◆ Task directions: The word "width" may appear in the records below. Report how many lines contain it, and write nothing besides the number.

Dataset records
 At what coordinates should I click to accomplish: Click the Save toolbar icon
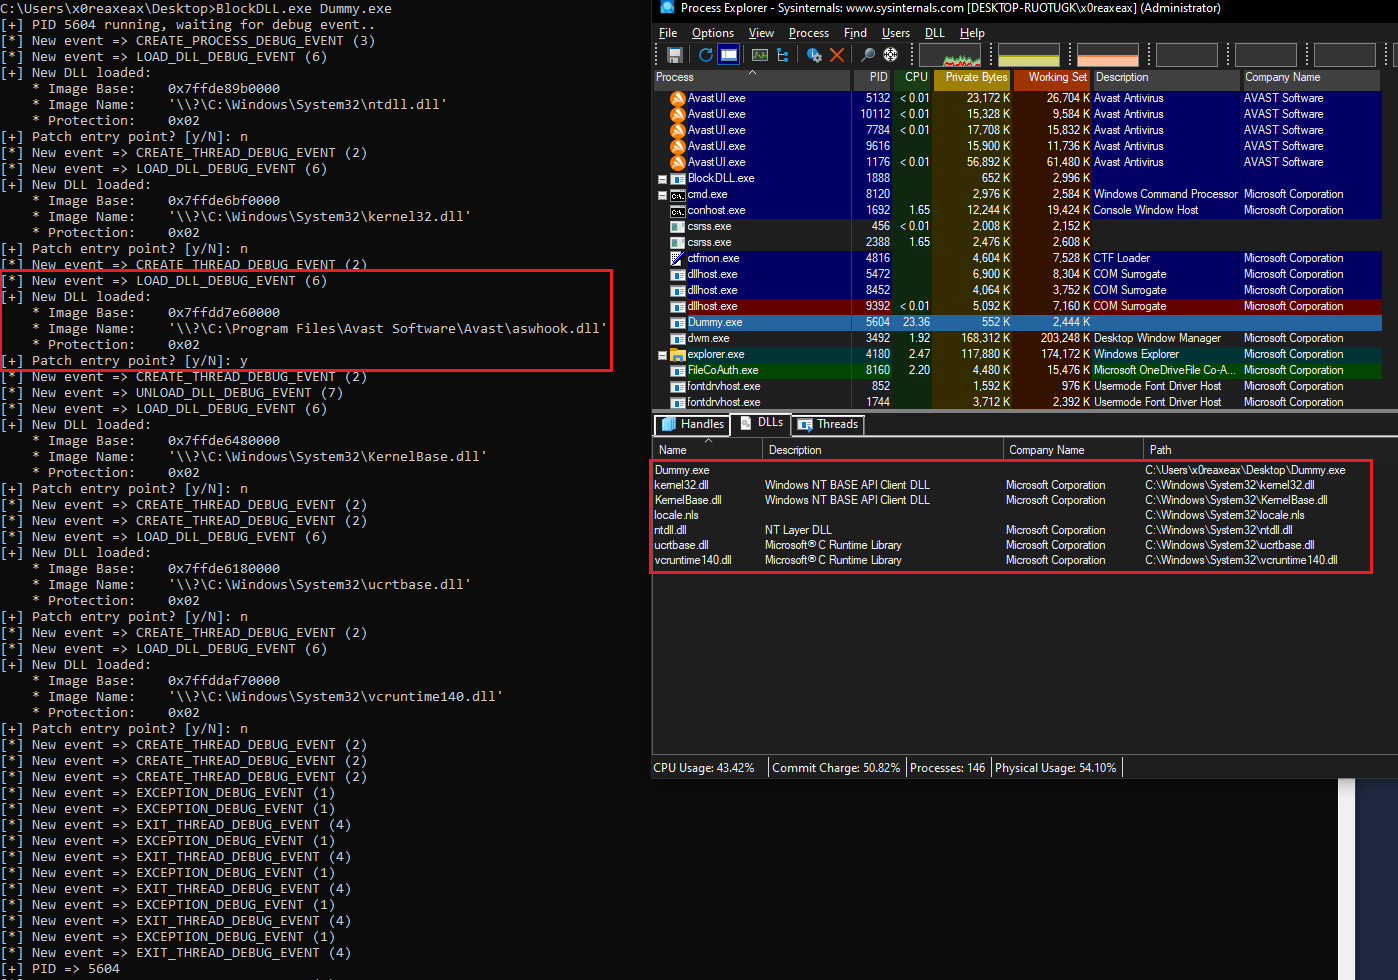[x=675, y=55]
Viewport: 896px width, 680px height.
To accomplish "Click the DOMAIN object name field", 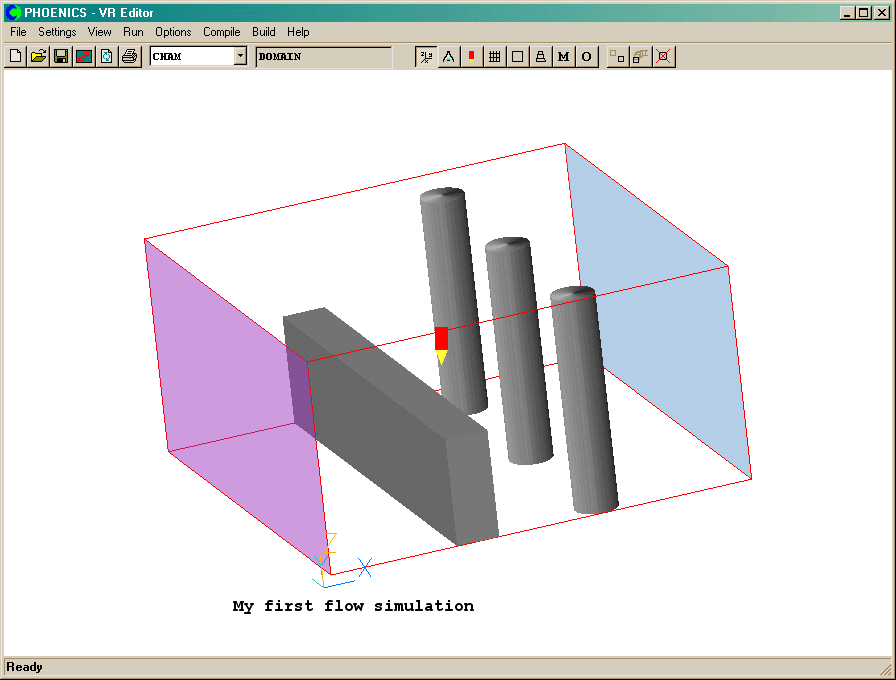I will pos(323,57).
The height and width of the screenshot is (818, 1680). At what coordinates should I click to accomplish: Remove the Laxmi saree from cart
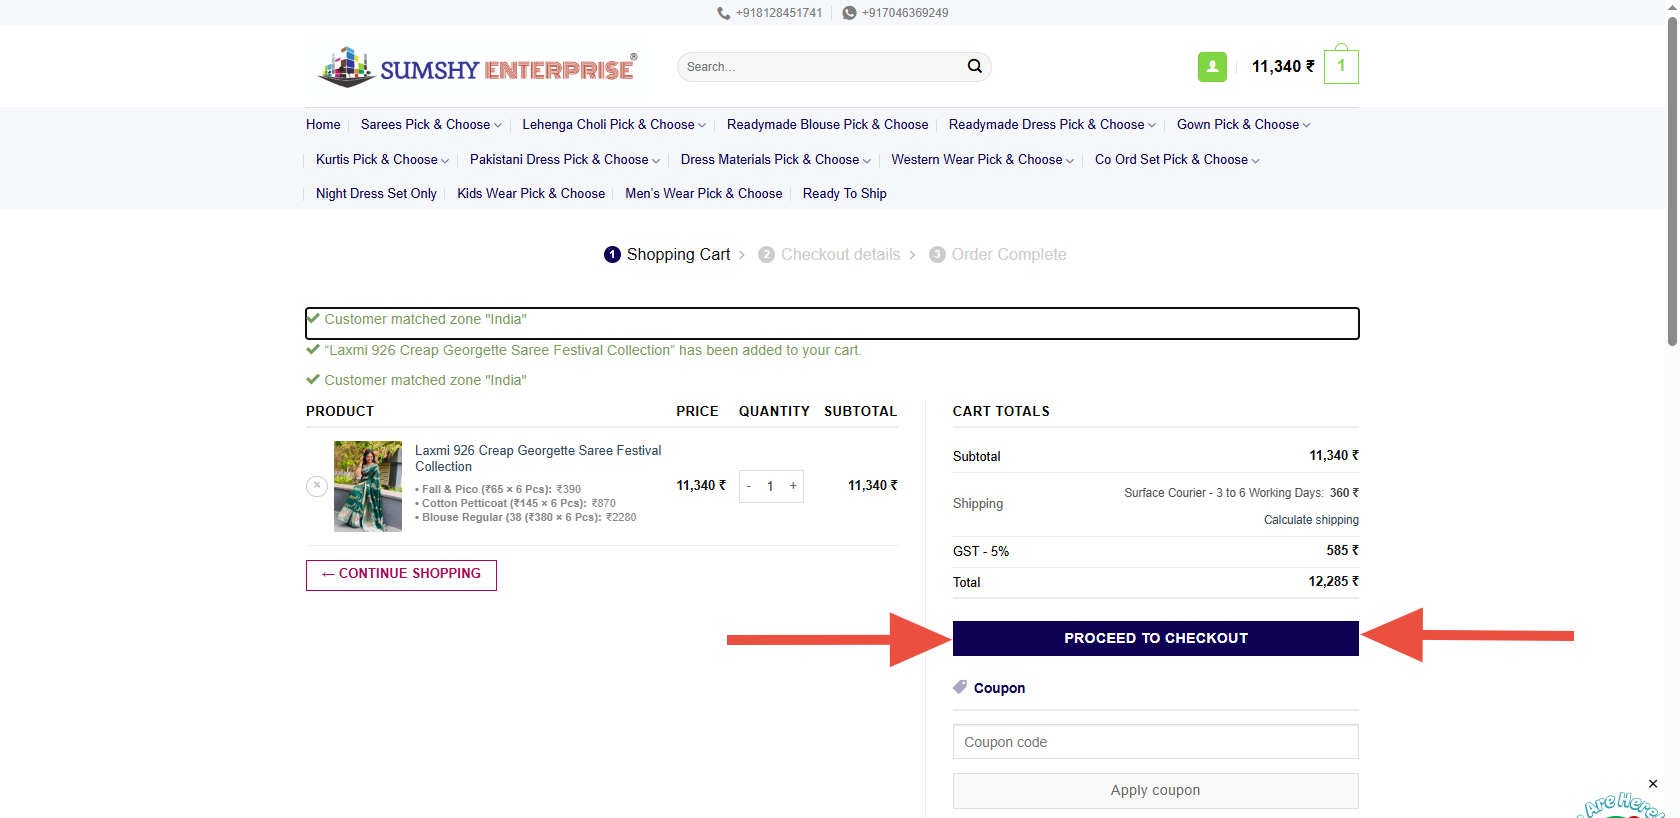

◆ Task solution: 2